How to find the plane which contains a point and a line

Question

I know that $\Pi$ contains the point $(2,0,5)$ and the line $\frac{x-10}3 = \frac{y-3}2 = \frac{z-7}2$. How would I find the minimum vector connecting the point and the line so I can then work out the cross product and thus the normal and equation of plane $\Pi$.

Answer 1

The point $A = (2,0,5)$ is in the plane,

If we set $x = 10$ into $\frac{x-10}3 = \frac{y-3}2 = \frac{z-7}2$ we get $B = (10,3,7)$ is in the plane.

If we set $x = 13$ into $\frac{x-10}3 = \frac{y-3}2 = \frac{z-7}2$ we get $C = (13,5,9)$ is in the plane.

$\quad \vec u =B - A = (8,3,2)$

$\quad \vec v =C - A = (11,5,4)$

Taking $\vec u \times \vec v$ we get that the equation has the form $-2x + 10y -7z = d$.

Plugging in the point $A$ we get the $d = -39$, so the answer is

$$\tag 1 -2x + 10y -7z = -39$$

Answer 2

Take a point on the line say$$P_0(10,3,7)$$ then we get one direction vector of our plane $$\vec{a}=\vec{P_0P}$$. Another vector is the direction vector of our line $$\vec{b}=[3,2,2]$$ so our plane is given by $$\vec{x}=\vec{OP_0}+s\vec{P_0P}+t[3;2;2]$$ where $s$ and $t$ are reals.

Answer 3

$(3,2,2)$ is a direction vector of the line and hence is parallel to the plane.

$(2,0,5)$ and $(10,3,7)$ are two points on the plane.
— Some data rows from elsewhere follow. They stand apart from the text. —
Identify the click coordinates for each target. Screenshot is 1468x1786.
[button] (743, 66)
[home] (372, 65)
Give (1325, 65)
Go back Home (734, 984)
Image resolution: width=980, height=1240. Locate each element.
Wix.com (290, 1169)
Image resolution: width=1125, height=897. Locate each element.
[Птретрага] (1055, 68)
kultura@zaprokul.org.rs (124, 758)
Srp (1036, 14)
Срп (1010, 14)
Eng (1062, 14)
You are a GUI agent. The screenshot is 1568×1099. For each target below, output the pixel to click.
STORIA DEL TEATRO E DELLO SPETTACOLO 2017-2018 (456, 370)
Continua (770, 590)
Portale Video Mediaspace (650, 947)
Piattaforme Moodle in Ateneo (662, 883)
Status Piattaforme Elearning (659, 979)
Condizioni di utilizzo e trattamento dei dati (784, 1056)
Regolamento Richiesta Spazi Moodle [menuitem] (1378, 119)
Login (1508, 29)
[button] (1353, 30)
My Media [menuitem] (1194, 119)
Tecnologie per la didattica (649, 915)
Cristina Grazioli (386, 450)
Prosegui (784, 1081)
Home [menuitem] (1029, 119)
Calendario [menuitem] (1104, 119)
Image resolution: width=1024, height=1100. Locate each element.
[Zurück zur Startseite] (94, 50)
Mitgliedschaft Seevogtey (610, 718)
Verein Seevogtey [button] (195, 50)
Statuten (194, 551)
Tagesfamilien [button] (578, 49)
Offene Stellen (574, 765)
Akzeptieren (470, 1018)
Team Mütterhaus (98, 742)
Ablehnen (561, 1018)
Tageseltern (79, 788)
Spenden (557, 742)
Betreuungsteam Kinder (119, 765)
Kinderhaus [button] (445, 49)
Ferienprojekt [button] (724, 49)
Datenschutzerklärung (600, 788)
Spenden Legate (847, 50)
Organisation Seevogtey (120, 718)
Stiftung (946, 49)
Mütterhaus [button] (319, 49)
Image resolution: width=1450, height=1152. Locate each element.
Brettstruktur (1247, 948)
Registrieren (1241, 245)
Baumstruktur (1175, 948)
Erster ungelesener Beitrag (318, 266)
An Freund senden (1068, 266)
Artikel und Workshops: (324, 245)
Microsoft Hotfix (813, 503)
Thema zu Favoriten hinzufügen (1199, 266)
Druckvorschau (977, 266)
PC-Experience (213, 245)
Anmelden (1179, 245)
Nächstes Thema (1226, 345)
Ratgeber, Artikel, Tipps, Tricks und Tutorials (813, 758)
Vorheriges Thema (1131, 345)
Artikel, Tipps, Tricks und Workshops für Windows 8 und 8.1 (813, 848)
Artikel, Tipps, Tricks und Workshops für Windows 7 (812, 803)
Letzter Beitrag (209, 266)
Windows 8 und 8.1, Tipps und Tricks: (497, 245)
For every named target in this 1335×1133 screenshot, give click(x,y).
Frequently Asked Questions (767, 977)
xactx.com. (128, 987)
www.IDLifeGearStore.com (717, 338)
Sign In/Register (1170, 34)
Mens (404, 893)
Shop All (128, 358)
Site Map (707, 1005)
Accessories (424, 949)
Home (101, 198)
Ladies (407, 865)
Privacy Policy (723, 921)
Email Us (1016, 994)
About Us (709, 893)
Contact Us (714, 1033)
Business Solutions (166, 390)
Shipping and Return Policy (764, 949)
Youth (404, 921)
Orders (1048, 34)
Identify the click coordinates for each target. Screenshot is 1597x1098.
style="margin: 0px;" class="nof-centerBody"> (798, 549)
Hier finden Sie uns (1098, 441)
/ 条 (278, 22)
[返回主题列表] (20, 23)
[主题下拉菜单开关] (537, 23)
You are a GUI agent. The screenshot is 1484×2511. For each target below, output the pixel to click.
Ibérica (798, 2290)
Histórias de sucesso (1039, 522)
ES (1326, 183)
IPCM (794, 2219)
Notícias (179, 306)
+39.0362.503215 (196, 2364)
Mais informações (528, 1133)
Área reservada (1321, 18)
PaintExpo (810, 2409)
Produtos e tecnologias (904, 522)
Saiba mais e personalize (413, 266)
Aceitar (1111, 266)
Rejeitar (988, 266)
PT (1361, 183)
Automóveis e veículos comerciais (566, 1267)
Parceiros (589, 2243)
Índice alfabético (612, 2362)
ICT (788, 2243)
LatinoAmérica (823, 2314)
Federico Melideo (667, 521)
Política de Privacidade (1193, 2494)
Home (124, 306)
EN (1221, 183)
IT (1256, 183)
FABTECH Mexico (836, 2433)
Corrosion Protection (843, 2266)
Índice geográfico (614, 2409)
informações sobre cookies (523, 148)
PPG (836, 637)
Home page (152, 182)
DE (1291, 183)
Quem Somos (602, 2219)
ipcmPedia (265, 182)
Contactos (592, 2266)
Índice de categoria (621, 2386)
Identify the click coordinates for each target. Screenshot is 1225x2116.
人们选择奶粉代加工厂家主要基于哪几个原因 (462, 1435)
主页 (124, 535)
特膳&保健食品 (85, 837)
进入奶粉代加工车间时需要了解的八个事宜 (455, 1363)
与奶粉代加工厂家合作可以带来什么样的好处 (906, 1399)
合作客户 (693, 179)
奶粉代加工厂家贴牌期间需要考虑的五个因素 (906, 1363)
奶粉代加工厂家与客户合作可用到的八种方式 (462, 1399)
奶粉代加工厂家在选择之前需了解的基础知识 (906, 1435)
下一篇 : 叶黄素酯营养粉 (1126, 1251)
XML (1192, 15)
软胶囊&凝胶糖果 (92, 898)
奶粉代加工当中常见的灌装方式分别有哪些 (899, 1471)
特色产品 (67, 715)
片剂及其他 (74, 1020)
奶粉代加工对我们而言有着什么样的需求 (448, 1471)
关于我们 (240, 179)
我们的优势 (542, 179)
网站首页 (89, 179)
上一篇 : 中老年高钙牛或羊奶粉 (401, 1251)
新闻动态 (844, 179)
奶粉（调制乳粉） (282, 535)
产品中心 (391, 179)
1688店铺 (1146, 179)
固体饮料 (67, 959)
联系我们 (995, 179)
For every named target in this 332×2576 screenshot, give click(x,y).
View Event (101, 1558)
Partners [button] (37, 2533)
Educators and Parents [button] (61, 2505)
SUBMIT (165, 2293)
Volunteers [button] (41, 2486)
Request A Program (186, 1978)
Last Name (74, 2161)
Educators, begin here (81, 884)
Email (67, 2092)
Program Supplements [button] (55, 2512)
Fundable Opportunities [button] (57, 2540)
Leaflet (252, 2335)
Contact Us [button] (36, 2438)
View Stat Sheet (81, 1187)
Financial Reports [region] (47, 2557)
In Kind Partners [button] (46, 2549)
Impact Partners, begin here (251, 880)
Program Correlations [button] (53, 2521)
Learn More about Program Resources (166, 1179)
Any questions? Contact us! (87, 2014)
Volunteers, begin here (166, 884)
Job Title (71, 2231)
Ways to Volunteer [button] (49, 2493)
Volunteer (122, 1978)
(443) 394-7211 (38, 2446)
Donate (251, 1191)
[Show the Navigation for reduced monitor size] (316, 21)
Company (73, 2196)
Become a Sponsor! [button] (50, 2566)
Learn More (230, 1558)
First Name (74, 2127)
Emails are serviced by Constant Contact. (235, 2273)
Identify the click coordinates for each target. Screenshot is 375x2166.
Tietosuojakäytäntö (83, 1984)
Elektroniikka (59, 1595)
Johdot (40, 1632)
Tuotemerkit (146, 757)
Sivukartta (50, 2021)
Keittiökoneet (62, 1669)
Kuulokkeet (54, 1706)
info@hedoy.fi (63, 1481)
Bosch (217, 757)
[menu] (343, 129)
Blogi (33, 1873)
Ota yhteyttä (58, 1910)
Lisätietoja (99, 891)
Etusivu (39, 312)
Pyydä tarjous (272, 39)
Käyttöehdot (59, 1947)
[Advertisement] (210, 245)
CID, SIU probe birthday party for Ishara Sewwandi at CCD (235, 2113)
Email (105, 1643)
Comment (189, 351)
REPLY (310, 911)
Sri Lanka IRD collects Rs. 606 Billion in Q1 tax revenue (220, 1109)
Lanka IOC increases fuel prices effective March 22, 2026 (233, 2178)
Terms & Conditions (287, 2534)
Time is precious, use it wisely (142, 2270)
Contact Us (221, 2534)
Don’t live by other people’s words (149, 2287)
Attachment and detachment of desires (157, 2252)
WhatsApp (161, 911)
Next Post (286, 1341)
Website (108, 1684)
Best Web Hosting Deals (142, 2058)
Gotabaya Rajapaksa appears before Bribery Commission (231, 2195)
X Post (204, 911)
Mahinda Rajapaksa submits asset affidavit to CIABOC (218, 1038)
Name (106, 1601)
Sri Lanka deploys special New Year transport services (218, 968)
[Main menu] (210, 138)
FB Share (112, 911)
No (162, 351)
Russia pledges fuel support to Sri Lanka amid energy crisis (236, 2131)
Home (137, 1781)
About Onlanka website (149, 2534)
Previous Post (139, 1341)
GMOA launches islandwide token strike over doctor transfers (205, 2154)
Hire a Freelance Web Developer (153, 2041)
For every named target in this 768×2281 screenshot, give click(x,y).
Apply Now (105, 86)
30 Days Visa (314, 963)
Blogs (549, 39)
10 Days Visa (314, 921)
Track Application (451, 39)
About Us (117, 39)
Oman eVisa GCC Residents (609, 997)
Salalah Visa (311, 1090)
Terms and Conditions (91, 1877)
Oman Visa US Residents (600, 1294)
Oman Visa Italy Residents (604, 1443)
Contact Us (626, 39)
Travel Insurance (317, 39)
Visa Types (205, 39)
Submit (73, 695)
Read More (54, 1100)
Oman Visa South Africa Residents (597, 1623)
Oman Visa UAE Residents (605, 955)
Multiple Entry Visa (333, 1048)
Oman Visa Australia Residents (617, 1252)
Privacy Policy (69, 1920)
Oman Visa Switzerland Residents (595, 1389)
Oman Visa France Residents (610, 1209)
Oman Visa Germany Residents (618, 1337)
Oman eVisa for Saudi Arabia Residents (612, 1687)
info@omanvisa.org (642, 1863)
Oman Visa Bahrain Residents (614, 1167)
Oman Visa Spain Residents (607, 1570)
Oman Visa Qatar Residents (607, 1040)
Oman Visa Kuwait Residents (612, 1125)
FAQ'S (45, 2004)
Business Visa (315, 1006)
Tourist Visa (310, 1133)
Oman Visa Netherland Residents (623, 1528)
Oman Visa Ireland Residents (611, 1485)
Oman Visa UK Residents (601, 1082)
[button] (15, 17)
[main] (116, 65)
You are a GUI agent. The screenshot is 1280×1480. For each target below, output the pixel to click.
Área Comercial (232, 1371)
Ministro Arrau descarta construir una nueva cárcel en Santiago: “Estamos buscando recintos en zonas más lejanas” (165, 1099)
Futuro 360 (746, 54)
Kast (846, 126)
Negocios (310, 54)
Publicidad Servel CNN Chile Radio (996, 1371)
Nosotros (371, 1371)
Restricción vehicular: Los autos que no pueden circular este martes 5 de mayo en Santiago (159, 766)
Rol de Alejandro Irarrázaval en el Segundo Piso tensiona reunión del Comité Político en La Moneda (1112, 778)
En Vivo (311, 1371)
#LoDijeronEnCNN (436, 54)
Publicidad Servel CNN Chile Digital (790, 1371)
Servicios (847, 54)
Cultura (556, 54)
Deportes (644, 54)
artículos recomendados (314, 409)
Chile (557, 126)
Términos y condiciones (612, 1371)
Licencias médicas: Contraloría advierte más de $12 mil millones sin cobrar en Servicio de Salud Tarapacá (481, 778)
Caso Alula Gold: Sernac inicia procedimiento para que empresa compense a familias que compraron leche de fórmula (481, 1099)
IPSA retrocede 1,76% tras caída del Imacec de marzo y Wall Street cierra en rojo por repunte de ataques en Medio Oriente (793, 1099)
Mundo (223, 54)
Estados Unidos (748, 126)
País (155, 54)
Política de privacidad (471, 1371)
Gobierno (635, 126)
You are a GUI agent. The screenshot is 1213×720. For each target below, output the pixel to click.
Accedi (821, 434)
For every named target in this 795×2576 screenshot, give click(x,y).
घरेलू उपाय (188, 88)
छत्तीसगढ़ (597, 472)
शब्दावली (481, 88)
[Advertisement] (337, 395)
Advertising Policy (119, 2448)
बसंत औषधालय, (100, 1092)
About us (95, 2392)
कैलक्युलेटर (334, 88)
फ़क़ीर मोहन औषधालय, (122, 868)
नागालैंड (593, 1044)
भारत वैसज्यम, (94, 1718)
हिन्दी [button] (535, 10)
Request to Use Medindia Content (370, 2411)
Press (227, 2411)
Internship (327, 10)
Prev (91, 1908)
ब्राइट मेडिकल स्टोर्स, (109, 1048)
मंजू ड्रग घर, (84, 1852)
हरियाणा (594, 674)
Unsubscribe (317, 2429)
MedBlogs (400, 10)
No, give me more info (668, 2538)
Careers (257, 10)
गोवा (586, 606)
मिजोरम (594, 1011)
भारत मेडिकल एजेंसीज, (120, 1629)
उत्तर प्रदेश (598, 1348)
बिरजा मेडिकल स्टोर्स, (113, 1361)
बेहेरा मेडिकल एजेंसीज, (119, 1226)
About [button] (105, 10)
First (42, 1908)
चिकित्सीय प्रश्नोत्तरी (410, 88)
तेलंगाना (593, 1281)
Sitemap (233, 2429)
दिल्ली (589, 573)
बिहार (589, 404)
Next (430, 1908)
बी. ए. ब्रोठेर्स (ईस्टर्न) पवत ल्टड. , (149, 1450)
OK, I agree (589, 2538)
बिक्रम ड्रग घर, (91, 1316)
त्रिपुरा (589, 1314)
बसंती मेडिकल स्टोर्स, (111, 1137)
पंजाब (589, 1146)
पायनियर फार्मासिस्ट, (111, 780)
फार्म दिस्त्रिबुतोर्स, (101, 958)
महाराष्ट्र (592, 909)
So, $(10,3,7)-(2,0,5)=(8,3,2)$ is a vector parallel to the plane.

$(8,3,2)\times(3,2,2)=(2,-10,7)$ is a normal vector to the plane.

The equation of the plane is $2(x-2)-10(y-0)+7(z-5)=0$, i.e., $2x-10+7z-39=0$.

Answer 4

Other answers show that you don’t need the nearest point on the line in order to compute the normal of the plane that you’re supposed to find. However, it’s easy enough to compute this point via a plane-line intersection: the shortest distance between a point $P$ and a line is measured perpendicularly to the line, so the nearest point on the line to $P$ is the intersection of the line with the plane through $P$ that is perpendicular to the line.

As noted elsewhere, a direction vector of your line is $\mathbf n=(3,2,2)$, so an equation of the perpendicular plane through $P=(2,0,5)$ is $\mathbf n\cdot\mathbf x=\mathbf n\cdot P$, or $3x+2y+2z=16$. Solving the resulting system of equations produces $(4,-1,3)$.